The impact of nuclear fallout on organisms’ physiology is presumably far greater than we know. It is felt particularly uniquely, perhaps, by long-lived animals alive during humans’ nuclear heyday, who still carry heightened concentrations of radioactive isotopes in their tissues. For many species, however, the legacy of nuclear accidents is a destroyed or contaminated habitat (a fate disproportionately affecting those living around coral reefs.) For inhabitants of areas that remain highly radioactive today, the mutagenic effect may be even more insidious.

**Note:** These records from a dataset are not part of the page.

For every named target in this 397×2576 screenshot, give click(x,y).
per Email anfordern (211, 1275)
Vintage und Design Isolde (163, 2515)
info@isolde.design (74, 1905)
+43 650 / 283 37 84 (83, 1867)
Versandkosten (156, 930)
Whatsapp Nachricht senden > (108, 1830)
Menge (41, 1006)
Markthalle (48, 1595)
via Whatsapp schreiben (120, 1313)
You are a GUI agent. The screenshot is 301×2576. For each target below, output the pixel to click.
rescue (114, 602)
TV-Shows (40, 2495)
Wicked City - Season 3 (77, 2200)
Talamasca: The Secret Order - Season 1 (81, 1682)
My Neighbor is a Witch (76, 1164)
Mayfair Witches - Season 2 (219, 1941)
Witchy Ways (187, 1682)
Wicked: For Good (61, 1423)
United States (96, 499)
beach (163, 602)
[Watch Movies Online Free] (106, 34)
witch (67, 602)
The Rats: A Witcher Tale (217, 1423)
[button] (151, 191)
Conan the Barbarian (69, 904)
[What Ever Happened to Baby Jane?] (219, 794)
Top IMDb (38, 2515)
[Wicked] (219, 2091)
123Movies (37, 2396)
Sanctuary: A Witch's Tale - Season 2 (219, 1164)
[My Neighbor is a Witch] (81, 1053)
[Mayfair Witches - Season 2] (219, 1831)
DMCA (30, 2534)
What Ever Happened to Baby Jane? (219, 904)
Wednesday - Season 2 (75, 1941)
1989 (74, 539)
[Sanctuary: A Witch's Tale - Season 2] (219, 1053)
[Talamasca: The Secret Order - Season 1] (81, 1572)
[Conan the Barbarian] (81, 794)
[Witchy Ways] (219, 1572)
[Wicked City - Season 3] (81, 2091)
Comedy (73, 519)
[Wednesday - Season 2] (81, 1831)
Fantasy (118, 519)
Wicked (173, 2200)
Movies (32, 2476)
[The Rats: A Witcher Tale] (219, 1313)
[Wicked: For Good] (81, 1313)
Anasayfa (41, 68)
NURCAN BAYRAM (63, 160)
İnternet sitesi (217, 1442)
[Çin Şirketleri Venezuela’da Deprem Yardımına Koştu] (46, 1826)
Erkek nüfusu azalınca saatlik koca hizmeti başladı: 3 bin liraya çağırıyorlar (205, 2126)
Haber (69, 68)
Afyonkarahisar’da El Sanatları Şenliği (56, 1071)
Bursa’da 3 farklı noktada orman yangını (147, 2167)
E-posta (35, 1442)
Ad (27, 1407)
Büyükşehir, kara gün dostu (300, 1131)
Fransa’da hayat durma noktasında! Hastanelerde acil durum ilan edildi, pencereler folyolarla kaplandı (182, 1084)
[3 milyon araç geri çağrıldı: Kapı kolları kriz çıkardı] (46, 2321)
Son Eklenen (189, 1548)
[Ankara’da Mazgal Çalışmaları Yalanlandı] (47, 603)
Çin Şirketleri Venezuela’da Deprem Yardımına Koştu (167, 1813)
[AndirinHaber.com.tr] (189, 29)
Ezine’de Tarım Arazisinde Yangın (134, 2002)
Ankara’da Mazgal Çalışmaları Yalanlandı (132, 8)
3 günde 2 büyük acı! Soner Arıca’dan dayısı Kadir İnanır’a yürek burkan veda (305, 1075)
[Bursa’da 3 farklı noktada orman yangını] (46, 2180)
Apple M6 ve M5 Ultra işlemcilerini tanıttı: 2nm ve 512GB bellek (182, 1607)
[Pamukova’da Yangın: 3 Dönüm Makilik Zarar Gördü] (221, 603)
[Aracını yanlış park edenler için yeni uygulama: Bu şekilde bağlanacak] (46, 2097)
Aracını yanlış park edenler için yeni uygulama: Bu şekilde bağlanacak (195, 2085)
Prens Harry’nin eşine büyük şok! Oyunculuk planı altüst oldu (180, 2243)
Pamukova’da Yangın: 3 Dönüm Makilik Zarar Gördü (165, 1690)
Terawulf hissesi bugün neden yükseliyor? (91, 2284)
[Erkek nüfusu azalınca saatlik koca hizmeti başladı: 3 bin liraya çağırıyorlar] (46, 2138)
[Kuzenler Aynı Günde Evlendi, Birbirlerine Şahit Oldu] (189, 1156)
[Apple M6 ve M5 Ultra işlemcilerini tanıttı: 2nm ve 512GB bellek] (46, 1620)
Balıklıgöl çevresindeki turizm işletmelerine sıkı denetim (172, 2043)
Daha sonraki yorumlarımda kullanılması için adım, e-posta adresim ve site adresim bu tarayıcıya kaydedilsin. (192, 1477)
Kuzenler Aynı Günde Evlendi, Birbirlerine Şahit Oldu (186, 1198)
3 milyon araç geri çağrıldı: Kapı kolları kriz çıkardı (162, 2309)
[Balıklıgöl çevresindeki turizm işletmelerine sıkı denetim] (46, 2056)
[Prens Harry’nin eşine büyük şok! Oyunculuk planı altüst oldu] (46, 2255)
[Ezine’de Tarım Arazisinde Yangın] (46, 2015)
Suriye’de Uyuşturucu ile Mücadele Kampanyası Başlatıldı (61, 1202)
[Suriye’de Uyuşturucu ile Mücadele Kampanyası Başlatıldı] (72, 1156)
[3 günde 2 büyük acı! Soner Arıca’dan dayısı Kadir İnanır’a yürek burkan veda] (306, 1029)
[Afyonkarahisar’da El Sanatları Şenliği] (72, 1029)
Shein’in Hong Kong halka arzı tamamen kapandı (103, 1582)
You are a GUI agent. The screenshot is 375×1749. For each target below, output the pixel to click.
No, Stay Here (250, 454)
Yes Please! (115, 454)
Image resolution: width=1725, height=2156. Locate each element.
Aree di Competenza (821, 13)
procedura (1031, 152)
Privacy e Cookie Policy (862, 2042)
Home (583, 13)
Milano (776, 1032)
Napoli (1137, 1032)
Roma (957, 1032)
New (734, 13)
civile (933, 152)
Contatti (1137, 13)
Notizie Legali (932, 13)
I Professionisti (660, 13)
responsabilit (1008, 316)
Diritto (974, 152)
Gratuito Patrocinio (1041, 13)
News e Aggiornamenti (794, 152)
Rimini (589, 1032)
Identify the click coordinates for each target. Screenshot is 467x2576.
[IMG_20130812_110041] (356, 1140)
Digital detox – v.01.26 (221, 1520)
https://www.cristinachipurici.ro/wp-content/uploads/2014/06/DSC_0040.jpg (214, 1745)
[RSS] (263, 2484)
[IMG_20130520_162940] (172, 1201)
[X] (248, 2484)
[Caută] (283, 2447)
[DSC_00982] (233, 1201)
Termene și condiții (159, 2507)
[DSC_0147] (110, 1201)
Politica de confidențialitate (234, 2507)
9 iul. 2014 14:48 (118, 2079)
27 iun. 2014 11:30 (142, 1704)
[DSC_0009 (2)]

Others have managed to carve out space in otherwise uninhabitable locations. For example, the forbidden zone around the Chernobyl disaster site has proved an oasis for wolves, who are flourishing in the absence of humans. And, over 70 years after Castle Bravo, the ecosystem of Bikini Atoll seems to have bounced back, despite abundant radioactive contamination.
Across the world, highly radioactive zones form natural experiments in the biological effects of radiation. The human price of these experiments has been unimaginably vast. We may also consider the huge toll they have taken on the natural world. Whether they have felt the consequences or not, it is certainly a strange thought that those elderly animals, of unanticipated value to modern science, roam the planet with a “bomb pulse” of radiocarbon still detectable inside them.